**Ausgangstext**
_ _ _

Auf einen Anspruch auf Deliktszinsen (§§ 849, 246 BGB) ist die Klägerin in der Berufungsinstanz nicht mehr zurückgekommen, zumal auch ihr erstinstanzlicher Vortrag schon im Hinblick auf die Darlegung der subjektiven Voraussetzungen seitens der Beklagten unzureichend geblieben ist.
28

Die Hilfswiderklage zu 1. ist in ihrem ersten Teil unbegründet, weil – wie das Landgericht zutreffend erkannt hat – sich die Klägerin keine Steuervorteile anrechnen lassen muss.
29

Im zweiten Teil ist sie unzulässig. Es fehlt am Feststellungsinteresse. Ein solches besteht nur, wenn dem subjektiven Recht der Partei eine gegenwärtige Gefahr der Unsicherheit dadurch droht, dass der Gegner es ernstlich bestreitet oder sich eines entgegenstehenden Rechts berühmt (Zöller/Greger, § 256 Rdn. 7). Die Klägerin bestreitet jedoch nicht, dass sie sich weitere Ausschüttungen auf ihren Schadensersatzanspruch anrechnen lassen oder nach Erhalt der Schadensersatzzahlung erfolgte Ausschüttungen an die Beklagte herausgeben müsste.
30

Die Hilfswiderklage zu 2. ist unbegründet. Wie oben ausgeführt, ist die Schadensersatzleistung zu versteuern, so dass der als Bedingung aufgeführte Sachverhalt nicht eintreten wird.

_ _ _

**Die Daten**

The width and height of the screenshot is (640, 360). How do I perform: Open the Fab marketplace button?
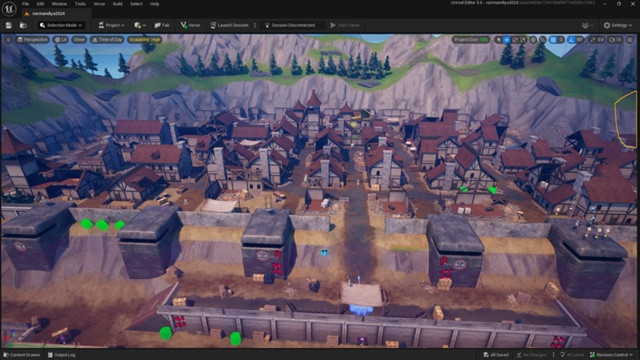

_ _ _

**Übungen**
a - Schreiben Sie den Urteilsauszug beginnend mit „Im zweiten Teil“ und endend mit „nicht eintreten wird.“ neu, wobei „Gegner“ durch „Prozessgegner“ ersetzt wird.
b - Führen Sie den Urteilsauszug nach seinem letzten Satz weiter.

**Lösungen**
a -
Im zweiten Teil ist sie unzulässig. Es fehlt am Feststellungsinteresse. Ein solches besteht nur, wenn dem subjektiven Recht der Partei eine gegenwärtige Gefahr der Unsicherheit dadurch droht, dass der Prozessgegner es ernstlich bestreitet oder sich eines entgegenstehenden Rechts berühmt (Zöller/Greger, § 256 Rdn. 7). Die Klägerin bestreitet jedoch nicht, dass sie sich weitere Ausschüttungen auf ihren Schadensersatzanspruch anrechnen lassen oder nach Erhalt der Schadensersatzzahlung erfolgte Ausschüttungen an die Beklagte herausgeben müsste.
30

Die Hilfswiderklage zu 2. ist unbegründet. Wie oben ausgeführt, ist die Schadensersatzleistung zu versteuern, so dass der als Bedingung aufgeführte Sachverhalt nicht eintreten wird.

b -
31

Die Kostenentscheidung beruht für die erste Instanz auf §§ 92 Abs. 1 ZPO, für die zweite Instanz auf §§ 97 Abs. 1, 92 Abs. 1 ZPO. Dabei ist zuungunsten der Klägerin zu berücksichtigen, dass sie mit ihrem Anspruch auf Ersatz entgangener Anlagezinsen unterlegen ist. Zwar erhöht dieser Anspruch als Nebenforderung nicht den Streitwert, das Unterliegen mit Nebenforderungen ist jedoch bei der Kostenentscheidung zu berücksichtigen, wenn die Nebenforderung im Verhältnis zum Wert aller Klageanträge nicht nur geringfügig ist. Letzteres ist hier nicht der Fall. Für den Zeitraum vom 1.12.2000 bis zum 29.9.2011 errechnet sich ein Schadensersatzanspruch wegen entgangener Anlagezinsen von ca. 14.500 € und somit ein im Verhältnis zu gesamten Prozessziel der Klägerin erheblicher Betrag.
32

Die Entscheidung über die vorläufige Vollstreckbarkeit ergibt sich aus §§ 708 Nr. 10, 711 ZPO.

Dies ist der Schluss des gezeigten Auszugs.